Sinan'ın Hazan'a bakışlarını çok sevdim. Açıkçası, Sinan ve Hazan için ellerimi havaya kaldırdım bile çoktan. Nasıl oldu ben de anlamadım. Ama Sinan'ın içinde, çok gerçek bir taraf var. Sıcak, şefkatli ve dokunaklı bir şey. Hazan'ı hastaneye, oradan da kendi evine -yatağına- taşıması ve akşamı koltukta geçirmesi olması gerekendir, evet. Ama bunu Sinan yaptığında ve Hazan'ın dinlenmesi için yalıda kalması gerektiği konusunda direttiğinde, gözlerimden kalplerin çıktığını kimseden saklayamam. Alp Navruz ve Deniz Baysal'ın ekran uyumunu ilk kez bu hafta hissettim; ikisi de oyunculuklarını konuşturdular.
Aslında Sinan da Hazan kadar gerçek bir karakter.

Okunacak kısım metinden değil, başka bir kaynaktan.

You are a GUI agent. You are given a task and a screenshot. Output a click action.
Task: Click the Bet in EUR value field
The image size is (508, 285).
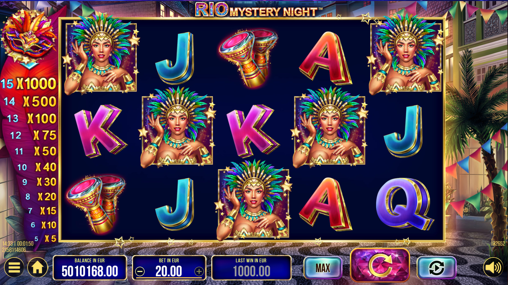point(169,268)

Evin küçük ve şımarık oğlu olmak istemediğini ama bilhassa rol yaptığını düşünmeye başladım sanırım. Ona dayatılan bir "tip" var ve buna isyan etmek için her yolu denemiş durumda. Açıkçası, ben de zorla Nil'le bir sene sevgili kalsaydım, gezegeni yakardım herhalde. Sinan'ı anlıyorum. Önemli olan, Sinan'ın da Hazan'ı anlayabilmesi sanırım; haftaya kendisine aşık olduğunu öğrenecek.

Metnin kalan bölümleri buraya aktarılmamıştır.